:: CONSIGNE ::
Transformez l'ensemble des entrées suivantes en une liste numérotée, en omettant les lignes vides.
● ● ● ● ●
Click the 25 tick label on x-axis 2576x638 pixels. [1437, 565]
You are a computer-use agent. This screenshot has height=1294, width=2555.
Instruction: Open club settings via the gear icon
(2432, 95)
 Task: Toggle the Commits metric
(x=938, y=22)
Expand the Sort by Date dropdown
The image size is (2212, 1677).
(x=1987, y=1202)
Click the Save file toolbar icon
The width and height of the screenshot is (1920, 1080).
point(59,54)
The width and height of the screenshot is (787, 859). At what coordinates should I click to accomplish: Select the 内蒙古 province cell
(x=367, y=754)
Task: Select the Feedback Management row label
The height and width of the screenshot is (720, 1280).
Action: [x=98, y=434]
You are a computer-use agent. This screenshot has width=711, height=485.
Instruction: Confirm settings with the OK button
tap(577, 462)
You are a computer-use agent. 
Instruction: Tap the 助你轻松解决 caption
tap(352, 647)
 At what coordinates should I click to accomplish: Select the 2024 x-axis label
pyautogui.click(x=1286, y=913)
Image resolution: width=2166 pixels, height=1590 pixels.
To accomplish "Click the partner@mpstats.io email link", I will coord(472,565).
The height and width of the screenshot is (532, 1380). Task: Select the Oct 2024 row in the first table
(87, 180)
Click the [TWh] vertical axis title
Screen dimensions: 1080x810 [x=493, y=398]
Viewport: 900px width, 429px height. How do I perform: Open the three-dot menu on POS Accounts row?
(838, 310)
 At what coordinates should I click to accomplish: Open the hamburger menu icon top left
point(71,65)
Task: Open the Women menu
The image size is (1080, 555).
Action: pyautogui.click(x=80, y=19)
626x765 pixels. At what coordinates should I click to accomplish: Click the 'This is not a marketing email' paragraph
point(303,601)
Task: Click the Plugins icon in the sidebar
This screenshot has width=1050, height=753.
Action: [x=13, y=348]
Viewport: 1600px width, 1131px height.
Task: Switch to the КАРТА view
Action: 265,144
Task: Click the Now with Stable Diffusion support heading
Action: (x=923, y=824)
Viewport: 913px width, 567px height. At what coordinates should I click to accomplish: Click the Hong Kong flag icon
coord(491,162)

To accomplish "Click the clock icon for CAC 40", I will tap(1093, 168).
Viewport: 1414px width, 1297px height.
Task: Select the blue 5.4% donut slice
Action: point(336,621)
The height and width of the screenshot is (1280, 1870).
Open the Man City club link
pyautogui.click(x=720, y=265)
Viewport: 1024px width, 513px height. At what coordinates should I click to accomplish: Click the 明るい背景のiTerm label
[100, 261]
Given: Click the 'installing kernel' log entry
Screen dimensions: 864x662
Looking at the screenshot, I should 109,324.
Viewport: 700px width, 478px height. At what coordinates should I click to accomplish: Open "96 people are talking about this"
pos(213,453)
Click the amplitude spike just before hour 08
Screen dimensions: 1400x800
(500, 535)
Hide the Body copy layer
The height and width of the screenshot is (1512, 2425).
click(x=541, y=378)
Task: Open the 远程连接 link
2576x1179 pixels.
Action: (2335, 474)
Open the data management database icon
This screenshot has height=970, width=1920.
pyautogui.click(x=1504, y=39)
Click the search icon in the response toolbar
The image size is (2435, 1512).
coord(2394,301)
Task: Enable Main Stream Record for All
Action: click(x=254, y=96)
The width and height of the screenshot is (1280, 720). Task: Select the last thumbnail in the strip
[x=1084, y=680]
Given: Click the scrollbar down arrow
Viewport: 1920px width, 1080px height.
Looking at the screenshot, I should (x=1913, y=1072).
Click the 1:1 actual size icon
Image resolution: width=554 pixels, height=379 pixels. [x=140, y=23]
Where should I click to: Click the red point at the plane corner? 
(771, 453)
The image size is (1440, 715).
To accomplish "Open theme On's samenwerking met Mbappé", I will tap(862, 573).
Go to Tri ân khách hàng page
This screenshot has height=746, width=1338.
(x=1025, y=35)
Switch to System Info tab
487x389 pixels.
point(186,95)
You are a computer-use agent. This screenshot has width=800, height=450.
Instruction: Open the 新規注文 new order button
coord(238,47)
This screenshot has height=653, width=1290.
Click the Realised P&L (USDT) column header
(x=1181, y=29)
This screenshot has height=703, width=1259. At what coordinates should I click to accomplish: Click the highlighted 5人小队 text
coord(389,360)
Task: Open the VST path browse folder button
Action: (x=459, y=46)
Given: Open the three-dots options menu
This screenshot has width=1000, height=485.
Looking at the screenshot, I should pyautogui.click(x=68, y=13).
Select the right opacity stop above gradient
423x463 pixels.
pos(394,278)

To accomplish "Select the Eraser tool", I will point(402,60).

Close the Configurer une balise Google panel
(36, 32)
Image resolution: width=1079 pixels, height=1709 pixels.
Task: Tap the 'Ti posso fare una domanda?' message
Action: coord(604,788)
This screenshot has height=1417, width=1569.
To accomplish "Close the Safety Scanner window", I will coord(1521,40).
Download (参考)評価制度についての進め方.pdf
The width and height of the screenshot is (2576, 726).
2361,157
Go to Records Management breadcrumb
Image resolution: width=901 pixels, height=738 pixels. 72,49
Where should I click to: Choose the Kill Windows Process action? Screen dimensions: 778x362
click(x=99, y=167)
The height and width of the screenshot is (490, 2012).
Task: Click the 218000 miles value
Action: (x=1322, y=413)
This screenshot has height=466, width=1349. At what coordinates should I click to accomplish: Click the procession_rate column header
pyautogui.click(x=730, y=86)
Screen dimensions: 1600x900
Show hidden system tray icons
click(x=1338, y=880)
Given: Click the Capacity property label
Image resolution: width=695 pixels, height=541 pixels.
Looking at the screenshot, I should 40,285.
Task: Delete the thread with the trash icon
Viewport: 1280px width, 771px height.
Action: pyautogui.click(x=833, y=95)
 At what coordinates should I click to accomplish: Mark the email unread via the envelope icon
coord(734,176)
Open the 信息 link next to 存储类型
● ● ● ● ●
:: RÉPONSE ATTENDUE ::
1. Click the 25 tick label on x-axis 2576x638 pixels. [1437, 565]
2. You are a computer-use agent. This screenshot has height=1294, width=2555.
3. Instruction: Open club settings via the gear icon
4. (2432, 95)
5.  Task: Toggle the Commits metric
6. (x=938, y=22)
7. Expand the Sort by Date dropdown
8. The image size is (2212, 1677).
9. (x=1987, y=1202)
10. Click the Save file toolbar icon
11. The width and height of the screenshot is (1920, 1080).
12. point(59,54)
13. The width and height of the screenshot is (787, 859). At what coordinates should I click to accomplish: Select the 内蒙古 province cell
14. (x=367, y=754)
15. Task: Select the Feedback Management row label
16. The height and width of the screenshot is (720, 1280).
17. Action: [x=98, y=434]
18. You are a computer-use agent. This screenshot has width=711, height=485.
19. Instruction: Confirm settings with the OK button
20. tap(577, 462)
21. You are a computer-use agent. 
22. Instruction: Tap the 助你轻松解决 caption
23. tap(352, 647)
24.  At what coordinates should I click to accomplish: Select the 2024 x-axis label
25. pyautogui.click(x=1286, y=913)
26. Image resolution: width=2166 pixels, height=1590 pixels.
27. To accomplish "Click the partner@mpstats.io email link", I will coord(472,565).
28. The height and width of the screenshot is (532, 1380). Task: Select the Oct 2024 row in the first table
29. (87, 180)
30. Click the [TWh] vertical axis title
31. Screen dimensions: 1080x810 [x=493, y=398]
32. Viewport: 900px width, 429px height. How do I perform: Open the three-dot menu on POS Accounts row?
33. (838, 310)
34.  At what coordinates should I click to accomplish: Open the hamburger menu icon top left
35. point(71,65)
36. Task: Open the Women menu
37. The image size is (1080, 555).
38. Action: pyautogui.click(x=80, y=19)
39. 626x765 pixels. At what coordinates should I click to accomplish: Click the 'This is not a marketing email' paragraph
40. point(303,601)
41. Task: Click the Plugins icon in the sidebar
42. This screenshot has width=1050, height=753.
43. Action: [x=13, y=348]
44. Viewport: 1600px width, 1131px height.
45. Task: Switch to the КАРТА view
46. Action: 265,144
47. Task: Click the Now with Stable Diffusion support heading
48. Action: (x=923, y=824)
49. Viewport: 913px width, 567px height. At what coordinates should I click to accomplish: Click the Hong Kong flag icon
50. coord(491,162)
51. To accomplish "Click the clock icon for CAC 40", I will tap(1093, 168).
52. Viewport: 1414px width, 1297px height.
53. Task: Select the blue 5.4% donut slice
54. Action: point(336,621)
55. The height and width of the screenshot is (1280, 1870).
56. Open the Man City club link
57. pyautogui.click(x=720, y=265)
58. Viewport: 1024px width, 513px height. At what coordinates should I click to accomplish: Click the 明るい背景のiTerm label
59. [100, 261]
60. Given: Click the 'installing kernel' log entry
61. Screen dimensions: 864x662
62. Looking at the screenshot, I should 109,324.
63. Viewport: 700px width, 478px height. At what coordinates should I click to accomplish: Open "96 people are talking about this"
64. pos(213,453)
65. Click the amplitude spike just before hour 08
66. Screen dimensions: 1400x800
67. (500, 535)
68. Hide the Body copy layer
69. The height and width of the screenshot is (1512, 2425).
70. click(x=541, y=378)
71. Task: Open the 远程连接 link
72. 2576x1179 pixels.
73. Action: (2335, 474)
74. Open the data management database icon
75. This screenshot has height=970, width=1920.
76. pyautogui.click(x=1504, y=39)
77. Click the search icon in the response toolbar
78. The image size is (2435, 1512).
79. coord(2394,301)
80. Task: Enable Main Stream Record for All
81. Action: click(x=254, y=96)
82. The width and height of the screenshot is (1280, 720). Task: Select the last thumbnail in the strip
83. [x=1084, y=680]
84. Given: Click the scrollbar down arrow
85. Viewport: 1920px width, 1080px height.
86. Looking at the screenshot, I should (x=1913, y=1072).
87. Click the 1:1 actual size icon
88. Image resolution: width=554 pixels, height=379 pixels. [x=140, y=23]
89. Where should I click to: Click the red point at the plane corner? 
90. (771, 453)
91. The image size is (1440, 715).
92. To accomplish "Open theme On's samenwerking met Mbappé", I will tap(862, 573).
93. Go to Tri ân khách hàng page
94. This screenshot has height=746, width=1338.
95. (x=1025, y=35)
96. Switch to System Info tab
97. 487x389 pixels.
98. point(186,95)
99. You are a computer-use agent. This screenshot has width=800, height=450.
100. Instruction: Open the 新規注文 new order button
101. coord(238,47)
102. This screenshot has height=653, width=1290.
103. Click the Realised P&L (USDT) column header
104. (x=1181, y=29)
105. This screenshot has height=703, width=1259. At what coordinates should I click to accomplish: Click the highlighted 5人小队 text
106. coord(389,360)
107. Task: Open the VST path browse folder button
108. Action: (x=459, y=46)
109. Given: Open the three-dots options menu
110. This screenshot has width=1000, height=485.
111. Looking at the screenshot, I should pyautogui.click(x=68, y=13).
112. Select the right opacity stop above gradient
113. 423x463 pixels.
114. pos(394,278)
115. To accomplish "Select the Eraser tool", I will point(402,60).
116. Close the Configurer une balise Google panel
117. (36, 32)
118. Image resolution: width=1079 pixels, height=1709 pixels.
119. Task: Tap the 'Ti posso fare una domanda?' message
120. Action: coord(604,788)
121. This screenshot has height=1417, width=1569.
122. To accomplish "Close the Safety Scanner window", I will coord(1521,40).
123. Download (参考)評価制度についての進め方.pdf
124. The width and height of the screenshot is (2576, 726).
125. 2361,157
126. Go to Records Management breadcrumb
127. Image resolution: width=901 pixels, height=738 pixels. 72,49
128. Where should I click to: Choose the Kill Windows Process action? Screen dimensions: 778x362
129. click(x=99, y=167)
130. The height and width of the screenshot is (490, 2012).
131. Task: Click the 218000 miles value
132. Action: (x=1322, y=413)
133. This screenshot has height=466, width=1349. At what coordinates should I click to accomplish: Click the procession_rate column header
134. pyautogui.click(x=730, y=86)
135. Screen dimensions: 1600x900
136. Show hidden system tray icons
137. click(x=1338, y=880)
138. Given: Click the Capacity property label
139. Image resolution: width=695 pixels, height=541 pixels.
140. Looking at the screenshot, I should 40,285.
141. Task: Delete the thread with the trash icon
142. Viewport: 1280px width, 771px height.
143. Action: pyautogui.click(x=833, y=95)
144.  At what coordinates should I click to accomplish: Mark the email unread via the envelope icon
145. coord(734,176)
146. Open the 信息 link next to 存储类型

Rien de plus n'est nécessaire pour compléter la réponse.